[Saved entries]

## Begin

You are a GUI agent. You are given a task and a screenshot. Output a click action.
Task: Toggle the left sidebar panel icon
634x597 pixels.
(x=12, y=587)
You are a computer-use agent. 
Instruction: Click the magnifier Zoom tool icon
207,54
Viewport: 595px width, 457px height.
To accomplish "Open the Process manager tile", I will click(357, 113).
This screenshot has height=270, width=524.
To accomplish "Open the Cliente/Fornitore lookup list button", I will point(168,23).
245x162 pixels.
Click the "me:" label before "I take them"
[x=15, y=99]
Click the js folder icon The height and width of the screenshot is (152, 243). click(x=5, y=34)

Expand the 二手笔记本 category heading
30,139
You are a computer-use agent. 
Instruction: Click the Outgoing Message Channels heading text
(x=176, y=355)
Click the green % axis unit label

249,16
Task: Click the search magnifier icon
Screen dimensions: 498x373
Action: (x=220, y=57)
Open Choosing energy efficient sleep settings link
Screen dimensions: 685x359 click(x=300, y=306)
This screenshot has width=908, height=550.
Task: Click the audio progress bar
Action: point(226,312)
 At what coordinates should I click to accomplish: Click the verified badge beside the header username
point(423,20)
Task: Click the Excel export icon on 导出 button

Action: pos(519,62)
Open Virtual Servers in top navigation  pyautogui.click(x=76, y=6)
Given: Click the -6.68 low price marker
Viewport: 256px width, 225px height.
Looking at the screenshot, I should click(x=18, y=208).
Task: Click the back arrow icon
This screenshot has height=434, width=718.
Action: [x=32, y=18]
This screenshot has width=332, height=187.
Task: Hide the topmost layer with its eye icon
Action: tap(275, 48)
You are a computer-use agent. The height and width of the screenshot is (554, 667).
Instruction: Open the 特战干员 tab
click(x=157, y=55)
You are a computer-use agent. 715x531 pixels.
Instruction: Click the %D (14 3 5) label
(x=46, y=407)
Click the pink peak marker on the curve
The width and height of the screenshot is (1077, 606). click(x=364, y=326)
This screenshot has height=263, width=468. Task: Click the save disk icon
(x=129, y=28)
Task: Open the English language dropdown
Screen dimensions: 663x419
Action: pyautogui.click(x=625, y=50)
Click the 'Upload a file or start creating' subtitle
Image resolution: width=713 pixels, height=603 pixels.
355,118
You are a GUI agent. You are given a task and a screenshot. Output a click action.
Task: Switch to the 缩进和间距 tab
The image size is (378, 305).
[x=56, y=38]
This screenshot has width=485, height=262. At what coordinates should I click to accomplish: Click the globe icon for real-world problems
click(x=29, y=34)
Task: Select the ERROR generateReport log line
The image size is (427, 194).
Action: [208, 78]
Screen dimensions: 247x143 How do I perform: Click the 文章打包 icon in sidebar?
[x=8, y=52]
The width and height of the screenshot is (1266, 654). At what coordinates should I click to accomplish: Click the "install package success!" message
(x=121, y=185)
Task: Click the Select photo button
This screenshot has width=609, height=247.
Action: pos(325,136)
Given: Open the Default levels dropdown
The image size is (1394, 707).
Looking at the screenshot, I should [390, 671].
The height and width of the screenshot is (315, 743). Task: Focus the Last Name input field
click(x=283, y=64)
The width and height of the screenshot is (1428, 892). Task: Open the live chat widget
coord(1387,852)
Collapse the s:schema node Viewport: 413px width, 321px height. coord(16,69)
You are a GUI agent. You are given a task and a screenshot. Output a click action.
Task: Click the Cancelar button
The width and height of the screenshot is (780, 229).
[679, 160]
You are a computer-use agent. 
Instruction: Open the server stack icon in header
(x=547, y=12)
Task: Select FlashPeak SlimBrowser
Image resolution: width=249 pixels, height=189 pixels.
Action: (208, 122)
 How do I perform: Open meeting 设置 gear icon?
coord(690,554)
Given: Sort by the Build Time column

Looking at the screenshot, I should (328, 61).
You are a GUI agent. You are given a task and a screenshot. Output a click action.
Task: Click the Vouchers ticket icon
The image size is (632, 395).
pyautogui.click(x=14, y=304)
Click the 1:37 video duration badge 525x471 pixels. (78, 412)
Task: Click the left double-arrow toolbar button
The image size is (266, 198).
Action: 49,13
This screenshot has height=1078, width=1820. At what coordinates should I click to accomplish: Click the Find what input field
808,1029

## End

*Work instructions:* Please count the lines in the items above that contain the string "button", where case counts. Reply with only the number.

*Result for this exercise:* 5